5 Secrets We Learned While Building a Bank in 16 Months

by Stan Ng and John Phamvan

The video titled "5 Secrets We Learned While Building a Bank in 16 Months" features speakers Stan Ng and John Phamvan sharing their journey of transforming Payoff from an internet company focused on personal finance management into a financial institution aimed at helping individuals overcome credit card debt. The key points discussed in the video include:

  • The Evolution of Payoff: Initially a personal finance management company, Payoff sought to create a bigger impact by transitioning into a lender to assist consumers in managing debt.
  • Understanding User Needs: By profiling a typical user named Ashley, the team illustrated the challenges many face with high credit card interest rates, despite responsible payment habits.
  • Strategic Code Rewriting: Recognizing the limitations of their old codebase, the team undertook a challenging rewrite of their 500k lines of C# code to transition to a more agile Ruby system, which significantly improved their software development efficiency.
  • Hiring and Culture: Emphasizing a nurturing company culture, they aimed to hire nice people and prioritize work-life balance, understanding the importance of a positive, supportive workplace.
  • Learning and Expertise: The rapid transition to lending required the team to educate themselves on compliance and the intricacies of the finance world, fostering a culture of continuous learning and improvement.
  • Communication and Values: The company focused on maintaining open communication, nurturing talent, and integrating diverse perspectives, which are vital in a tech-oriented financial setting.
  • Conclusion: They highlighted the broader mission of restoring humanity to finance and the importance of prioritizing employee well-being alongside business success.

The overarching conclusion from the video is that building a company in the tech and finance sectors can be successful without sacrificing personal values and quality of life, making it possible to foster innovation while empowering employees to maintain a healthy work-life balance.
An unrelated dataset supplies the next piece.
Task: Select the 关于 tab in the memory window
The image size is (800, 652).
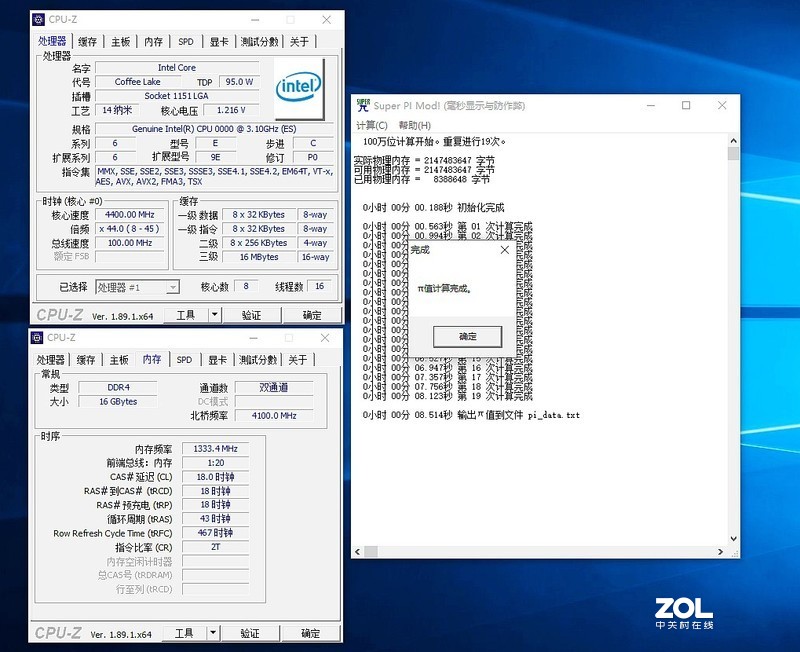Action: [297, 360]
00:00:11.530 My name is Sean, the VP of Engineering at Payoff, and this is Stanley and John. We're here to talk a little bit about what we've been up to over the last year and a half. We want to share our story of how we transitioned from an internet company to a financial institution.
00:00:34.699 We came from internet company roots and did that for a while. However, we realized we wanted to have a much bigger impact. We didn't set out to create a non-profit but to help people get out of debt.
00:00:45.890 Our objective was to make a significant difference, and we approached it by leveraging open-source resources. If you've heard about Payoff, that's not particularly surprising. We started in 2009 as an internet company focused on personal finance management.
00:01:04.699 We aimed to help consumers improve their financial habits through a badge and behavior-change system. Think of us as similar to Mint.com, but our approach incentivized positive financial behaviors. For example, instead of 'killing zombies' for badges, users earned them for making six payments on time.
00:01:22.009 This was our version 1.0. Now, we are developing what we call Payoff 2.0, which incorporates even more features to help users manage their finances. Payoff 2.0 emphasizes refinancing as a means to alleviate credit card debt.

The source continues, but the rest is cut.